1. But to proceed, this must be, as is evident, for the things hoped for are put under the very name of the grace that lives in the expectation of them. They are called HOPE, 'looking for that blessed hope'; 'for the hope that is laid up for them in heaven' (Titus 2:13; Col 1:5). God has set that character upon them to signify that they belong to hope and shall be the reward of hope. God doth in this, as your great traders do with the goods that their chapmen have either bought or spoke for; to wit, he sets their name or mark upon them, and then saith, This belongs to this grace, and this belongs to that; but the kingdom of heaven belongs to HOPE, for his name is set upon it. This, therefore, is one thing, to prove that the thing hoped for shall be thine; God has marked it for thee: nor can it be given to those that do not hope. That is, to the same purpose that you read of, 'That ye may be counted worthy of the kingdom of God, for which ye also suffer' (2 Thess 1:5). Suffering flows from hope; he that hopes not for a house in heaven, will not for it choose to suffer the loss of the pleasures and friendships of this world. But they that suffer for it, and that all do, one way or other, in whom is placed this grace of hope, they God counted worthy of it, and therefore, hath marked it with their mark, HOPE; for that, it belongs to hope and shall be given to those that hope. That is the first.

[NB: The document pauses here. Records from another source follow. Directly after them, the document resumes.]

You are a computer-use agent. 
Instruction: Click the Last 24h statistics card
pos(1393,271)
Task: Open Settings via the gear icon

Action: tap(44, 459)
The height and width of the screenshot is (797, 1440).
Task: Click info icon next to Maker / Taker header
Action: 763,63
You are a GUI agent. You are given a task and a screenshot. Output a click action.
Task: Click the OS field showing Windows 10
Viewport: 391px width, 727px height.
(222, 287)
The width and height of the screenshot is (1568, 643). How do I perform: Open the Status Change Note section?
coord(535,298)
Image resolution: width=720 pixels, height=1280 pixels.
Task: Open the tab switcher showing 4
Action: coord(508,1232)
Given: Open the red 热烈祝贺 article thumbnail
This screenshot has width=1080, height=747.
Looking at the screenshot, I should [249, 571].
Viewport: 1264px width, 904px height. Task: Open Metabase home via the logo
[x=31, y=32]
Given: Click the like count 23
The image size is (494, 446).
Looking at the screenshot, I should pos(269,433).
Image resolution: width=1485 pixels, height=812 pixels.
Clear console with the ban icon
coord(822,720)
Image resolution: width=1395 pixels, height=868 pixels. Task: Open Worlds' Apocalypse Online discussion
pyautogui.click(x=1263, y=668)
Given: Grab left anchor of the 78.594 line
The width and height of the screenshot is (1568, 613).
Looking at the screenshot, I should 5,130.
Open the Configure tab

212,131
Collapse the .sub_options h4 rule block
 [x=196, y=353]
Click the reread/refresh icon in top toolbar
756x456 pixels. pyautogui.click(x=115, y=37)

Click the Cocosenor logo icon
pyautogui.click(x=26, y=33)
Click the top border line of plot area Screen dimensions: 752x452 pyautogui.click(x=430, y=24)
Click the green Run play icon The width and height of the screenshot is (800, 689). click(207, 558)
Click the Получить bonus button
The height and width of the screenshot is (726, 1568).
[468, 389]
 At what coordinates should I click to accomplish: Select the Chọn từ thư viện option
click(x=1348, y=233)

2. They that do, as afore is said, exercise this grace of hope shall assuredly enjoy the hope that is laid up for them in heaven, as is evident also from this because, as God has marked and set it apart for them, so what he has done to and with our Lord and Head, since his death, he hath done it to this very end; that is, to beget and maintain our hope in him as touching this thing. He 'hath begotten us again unto a lively hope, by the resurrection of Jesus Christ from the dead' (1 Peter 1:3). The meaning is that Christ is our undertaker and suffered death for us that we might enjoy happiness and glory so God, to show how willing he was that we should have this glory, raised up Christ again, and delivered him from their sorrows of death. Wherefore, considering this, Paul said, 'He rejoiced in the hope of willing the glory of God'; to wit, of that glory, that sin, had he not had Jesus for his undertaker, would have caused that he should undoubtedly have come short of (Rom 3:23, 5:2). But, again, God 'raised him up from the dead, and gave him glory,' too, and that to this very end, 'that your faith and hope might be in God' (1 Peter 1:21). I say, he did it to this very end, that he might beget in you this good opinion of him, as to hope in him, that he would give you that good thing hoped for—to wit eternal life. He 'gave him glory,' and put it into his hand for you who is your head and Saviour, that you might see how willing God is to give you the hope you look for, 'that your faith and hope might be in God.'

3. We that have hope and rightly exercise it might assuredly enjoy that hope laid up for us in heaven: God has promised it, and that to our Saviour for us. Had he promised it to us, we might have feared, for with our faults, we give him a cause of continual provocation. But since he hath promised it to Christ, it must assuredly come to us by him, because Christ, to whom it is promised, never gave occasion of provocation to him to take it back. And that it was promised to Christ, it is evident, because it was promised before the world began: 'In the hope of eternal life,' saith Paul, 'which God, that cannot lie, promised before the world began' (Titus 1:2). And this is, that we might hope. Men that use to hope to enjoy that money or estate that by those that are faithful is promised to them used and put into the hands of trusty persons for them; why this is the case, God that cannot lie, has promised it to the hopers, and has put it into the hand of the trusty Jesus for us, therefore let us hope that in his times we shall both see and enjoy the same we hope for.